You’ve probably experienced flow before and not realized, or not even known that what you were feeling was, in any way, special. In order to recreate flow, you need to be able to recognize when it’s happening and how it makes you feel.

If you’re still fuzzy on what flow is exactly, or think it sounds wonky, an article from Harvard Health Publishing says it beautifully: flow is, in simple terms, the meeting of a challenging task with an equal level of skill. Even if you’ve never thought about it deliberately, if you’ve ever felt in the zone, you’ve experienced it. When you’re in a flow state, as Harvard’s journal mentions, you lose track of time, aren’t interrupted by outside thoughts, and are genuinely engaged with the task at hand. Flow doesn’t only make you more efficient, it also makes you happier and more fulfilled. This state can transfer beyond working and into your personal life as well. You may have experienced it when preparing a meal or playing an instrument or sport.


Before we can manufacture a state of flow, we have to figure out in what situations we reach flow organically. The first question you may be asking is “when do I do the best work?” Well you’re a freelancer, so clearly you’ve figured out that the traditional 9-5, 40-hour workweek, is not the right fit for you. But with more freedom, comes more choice. It’s up to you to figure out what times and days are optimal.

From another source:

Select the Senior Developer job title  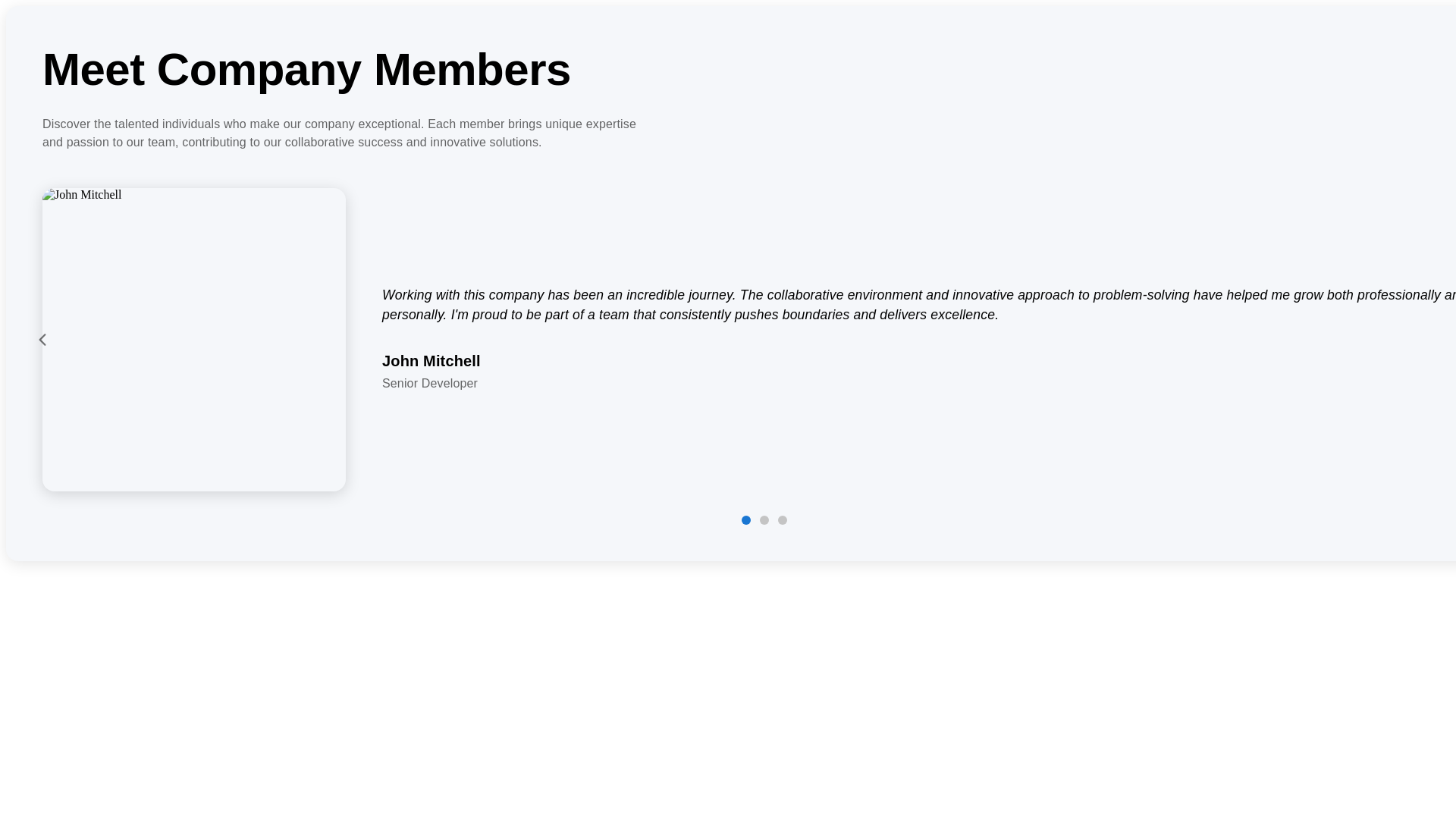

You may find that you’re most productive first thing in the morning. You love to get up at 7:00 am and start work immediately because the mornings are where you’re most alert (and potentially when the house is the quietest if you’re a parent). On the other hand, you may be a natural night owl who wants to start the day at 1:00 pm and work into the wee hours of the night. Are there certain days you prefer not to work? Do you enjoy a mid-day break? Do you feel most energized after a nap? There’s no wrong answer here; it’s about finding what works for you. Don’t know when you’re most productive? Give a few different routines a try!  

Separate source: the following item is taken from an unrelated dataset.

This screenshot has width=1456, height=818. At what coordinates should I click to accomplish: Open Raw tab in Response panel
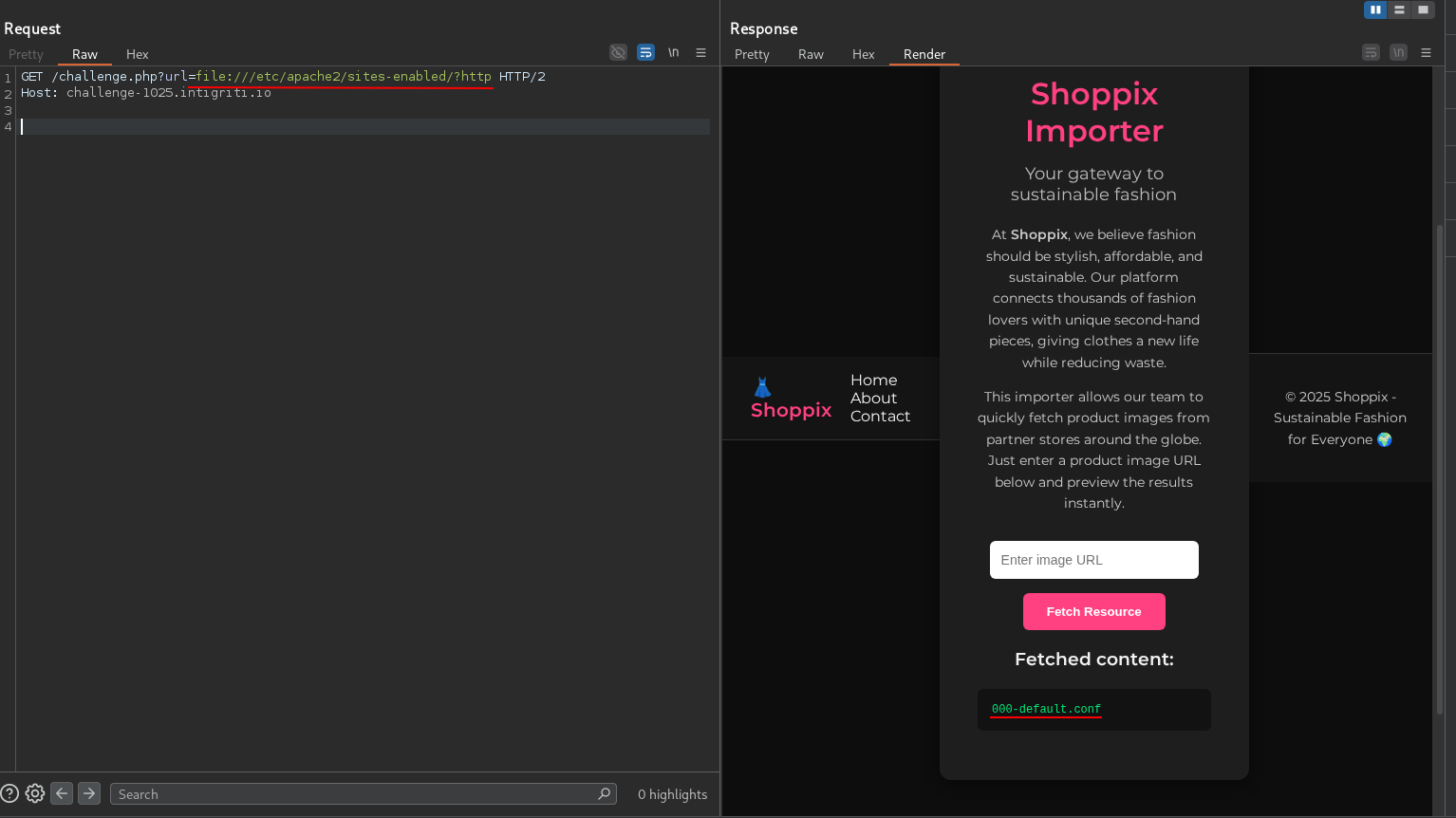pos(811,54)
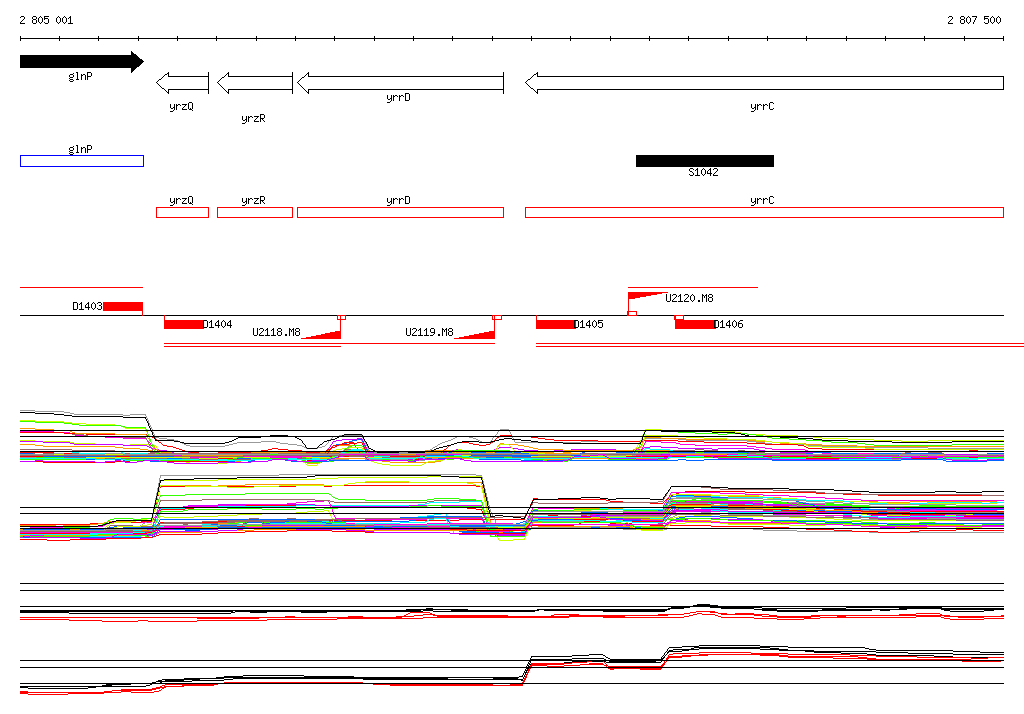Select the yrzQ gene arrow
Viewport: 1024px width, 714px height.
(x=182, y=83)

Once you have a good idea of what flow does for you, and the natural rhythms that lead you to it, you can recreate flow. Nail down your routine so you consistently hit your flow state every day. If that sounds too easy, it’s because it is. One of the elements that often creates a state of flow is spontaneity. Something about a moment or a mood strikes you and BOOM, you’re flowing. This is of course impossible to schedule. “So what was the point of figuring out my preferred work periods?” One’s schedule is only one part of the formula. In order to recreate flow, we need to create a situation in which that spontaneous bolt of lighting is most likely to occur. Scheduling is a big part of that, but so is your state of mind, your desk chair, the meals you ate that day, and even the weather. Once you’ve found the stream your thoughts naturally flow down, you want do everything you can to remove obstacles out of their way. This creates the highest chance that stream of thoughts will reach an ocean of ideas. If coffee helps you focus, maybe you have a cup or two right before you start working. If you like to be relaxed when working, try taking a break to meditate. If the thing that prevents you from working is a whole lot of pent-up energy, do a workout every morning.  Finding and encouraging your flow state won’t only give you a higher chance of reaching flow, it will make you a better, more productive, worker in general.

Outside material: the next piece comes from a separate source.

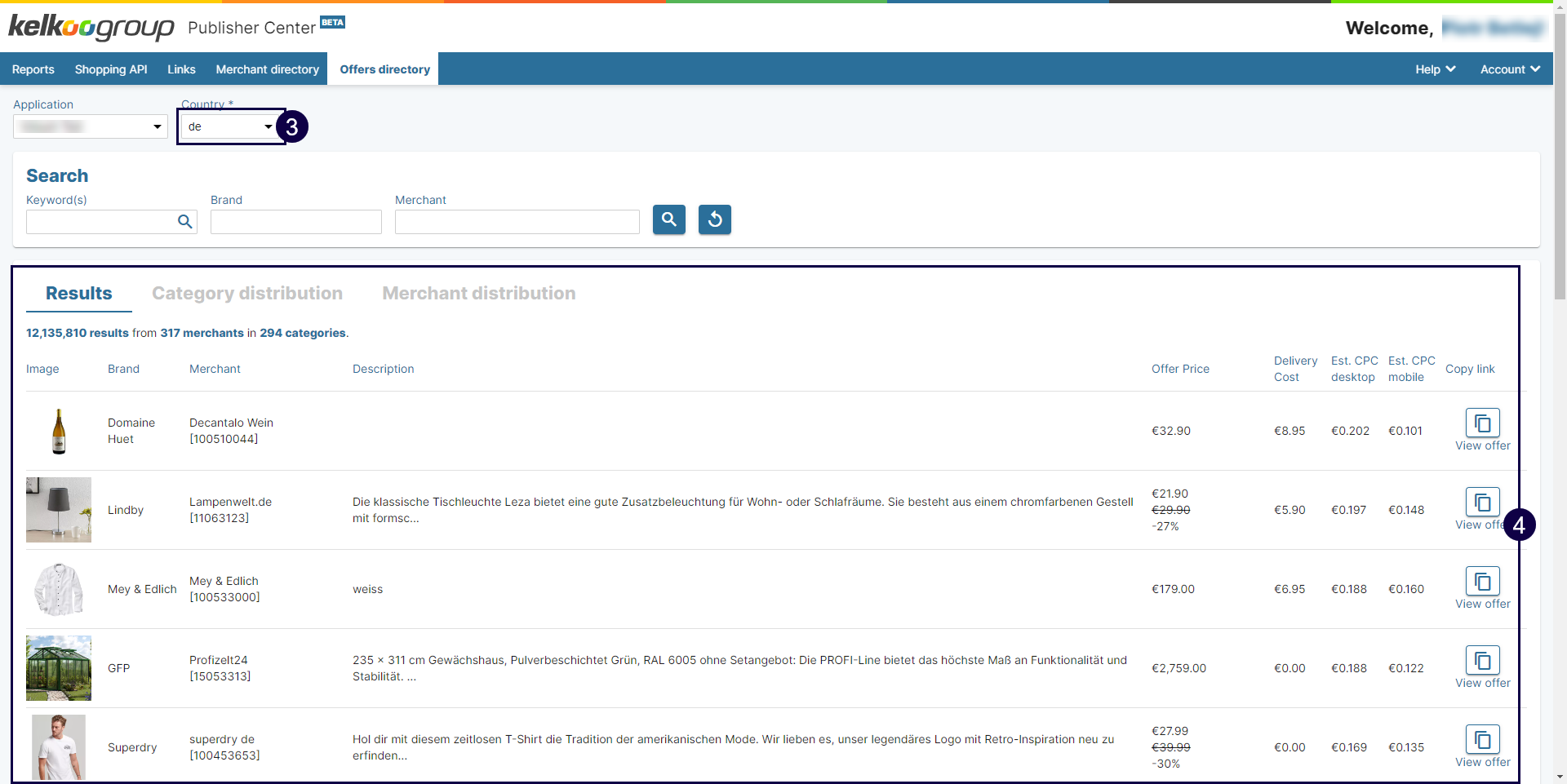Switch to Merchant distribution tab
The height and width of the screenshot is (784, 1567).
[x=479, y=294]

Know that flow isn’t going to happen every day. It can be a tough thing to master, and there’s plenty more to learn about it than what we’ve discussed here. Even if you’re not a master of flow overnight, simply attempting to flow regularly will make you more and efficient and more fulfilled. Also, if there’s a day you feel like it just isn’t coming, that’s totally fine, there’s nothing wrong with that. You don’t always have to be flowing. Now that you’ve created currents to promote flow, you can jump in and out of them whenever you need.